A Statistical Approach to Crime Rate Prediction Using Multiple Linear Regression

Authors

  • Setiawan Ardi Wijaya Faculty of Business Management and Information Technology, Universiti Muhammadiyah Malaysia, Malaysia
  • Edo Arribe Faculty of Data Science and Computing, Universiti Malaysia Kelantan, Malaysia
  • Muhitualdi Department of Information Systems, Universitas Muhammadiyah Riau, Indonesia

DOI:

https://doi.org/10.64539/sjcs.v1i2.2025.47

Keywords:

Prediction, Crime, Multiple Linear Regression, Riau, MAPE

Abstract

The high crime rate in Riau Province poses a serious threat to social stability and public safety, requiring accurate prediction strategies to support crime prevention efforts. Based on data from the Central Statistics Agency (BPS), Riau ranked seventh among the provinces with the highest crime rates in Indonesia in 2022, indicating that conventional prevention efforts remain insufficient. However, studies applying statistical data-based prediction models to crime in Riau are still limited, creating a gap in data-driven decision making. This study aims to develop a crime rate prediction model in Riau Province using the Multiple Linear Regression (MLR) method with BPS crime data from 2019–2023. The independent variables include six types of crime: corruption, drug dealers, drug users, terrorism, illegal logging, and human trafficking, while the dependent variable is the total number of crimes per district or city. The research process involved data collection, understanding, preprocessing, application of linear regression algorithms, model training and testing, and evaluation using Mean Absolute Percentage Error (MAPE) and Root Mean Square Error (RMSE). The results show that Pekanbaru City recorded the highest number of cases, mostly related to drug crimes. The model predicts an increase in Pekanbaru’s cases from 3,331 in 2024 to 5,852 in 2027, while Dumai City is projected to decline from 543 to 397 cases. The model demonstrates high accuracy in most areas, particularly in Kampar (MAPE 0.28%), Siak (0.52%), and Rokan Hilir (0.94%), though less accurate in the Meranti Islands (565.99%) due to data instability. These findings prove that the Multiple Linear Regression method effectively predicts crime trends and can serve as a quantitative decision-making tool for law enforcement and local governments. Further research should include socioeconomic factors such as poverty and unemployment, and compare results with alternative forecasting methods like ARIMA and Exponential Smoothing to enhance prediction accuracy.

References

[1] F. Duarte, Á. Jiménez-Molina, and I. Sarmiento, “Crime and mental health: Examining the associations between perceived insecurity, crime victimization, and psychological distress in Chile,” Wellbeing, Space and Society, vol. 9, Dec. 2025, doi: 10.1016/j.wss.2025.100303.
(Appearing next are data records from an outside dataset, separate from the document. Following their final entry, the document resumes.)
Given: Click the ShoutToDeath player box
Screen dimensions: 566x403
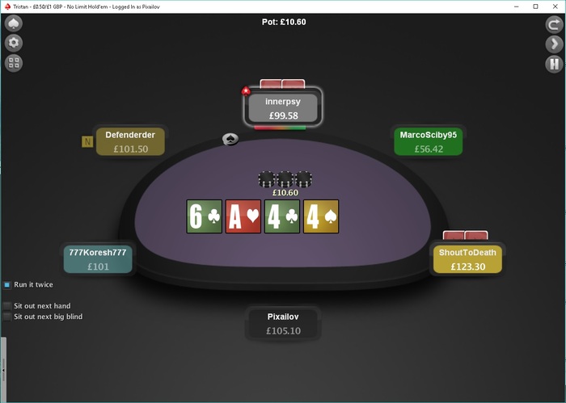Looking at the screenshot, I should click(x=467, y=259).
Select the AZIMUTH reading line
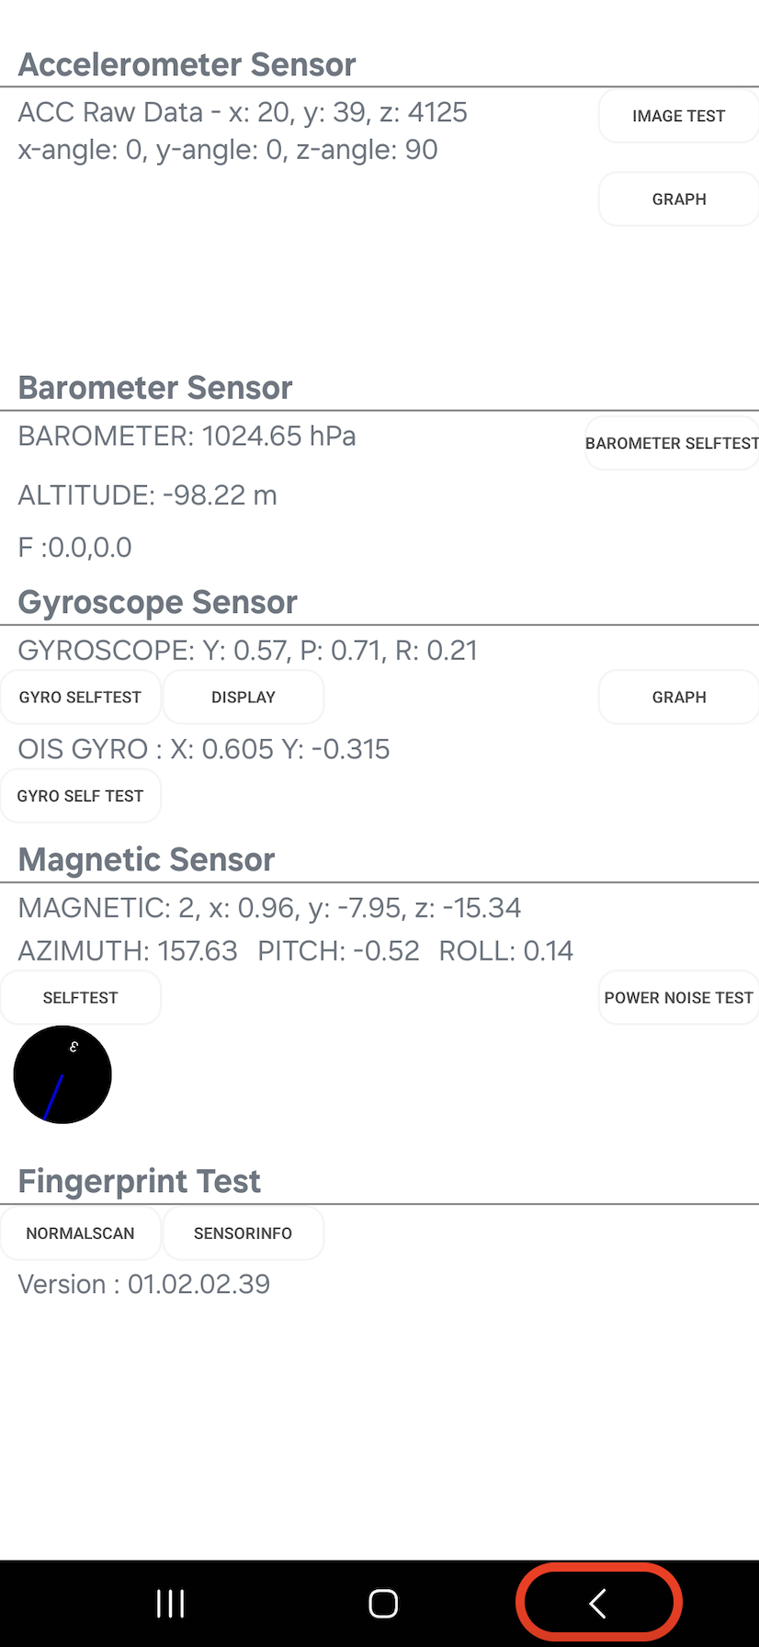 [x=296, y=951]
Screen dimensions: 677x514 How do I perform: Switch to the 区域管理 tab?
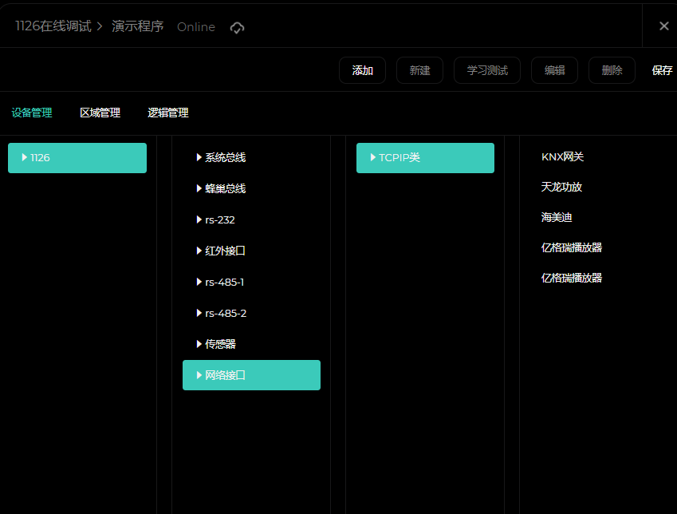pos(100,113)
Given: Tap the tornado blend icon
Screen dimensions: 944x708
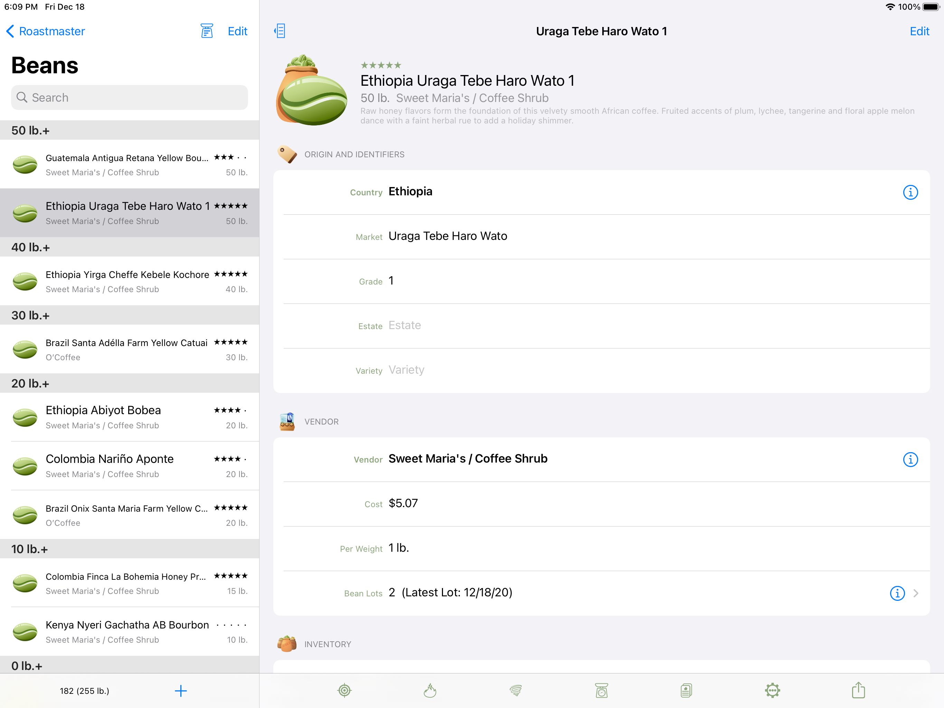Looking at the screenshot, I should (516, 690).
[2] I. Adamse, A. Blokland, and V. Eichelsheim, “The geographical aspect of offending across crime types: A study on the journey to crime and co-offender dispersion,” J Crim Justice, vol. 101, p. 102529, Nov. 2025, doi: 10.1016/j.jcrimjus.2025.102529.
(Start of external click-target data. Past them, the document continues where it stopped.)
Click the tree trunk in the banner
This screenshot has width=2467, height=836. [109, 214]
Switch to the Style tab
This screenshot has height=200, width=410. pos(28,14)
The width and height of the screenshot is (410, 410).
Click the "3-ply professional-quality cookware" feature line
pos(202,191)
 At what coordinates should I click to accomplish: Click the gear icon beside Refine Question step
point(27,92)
[3] R. E. A. Churchill, E. Amankwah, S. Awaworyi Churchill, and L. Farrell, “Crime and chance: Understanding the relationship between neighbourhood crime and gambling,” Public Health, vol. 248, Nov. 2025, doi: 10.1016/j.puhe.2025.105953.

[4] P. Burlian, Patologi Sosial. Bumi Aksara, 2022. Accessed: Oct. 30, 2025. [Online]. Available: https://books.google.co.id/books?id=0L5mEAAAQBAJ

[5] global organized crime index, “Indeks Kriminalitas Global,” Aug. 15, 2024. Accessed: Feb. 23, 2025. [Online]. Available: https://goodstats.id/article/indonesia-masuk-20-besar-negara-dengan-indeks-kriminalitas-tertinggi-di-dunia-3ktwI

[6] Linda, “Terjadi 5.764 Kasus Kejahatan di Riau, Pekanbaru Paling Rawan,” Metro Riau. Accessed: Oct. 30, 2025. [Online]. Available: https://metroriau.com/berita/17910-terjadi-5-764-kasus-kejahatan-di-riau-pekanbaru-paling-rawan.html

[7] F. S. Pratiwi, “Data Sebaran Kasus Kejahatan Menurut Provinsi di Indonesia pada 2022,” Data Indonesia. Accessed: Oct. 30, 2025. [Online]. Available: https://dataindonesia.id/varia/detail/data-sebaran-kasus-kejahatan-menurut-provinsi-di-indonesia-pada-2022

[8] T. Hall and K. Rasheed, “A Survey of Machine Learning Methods for Time Series Prediction,” Applied Sciences (Switzerland), vol. 15, no. 11, Jun. 2025, doi: 10.3390/app15115957.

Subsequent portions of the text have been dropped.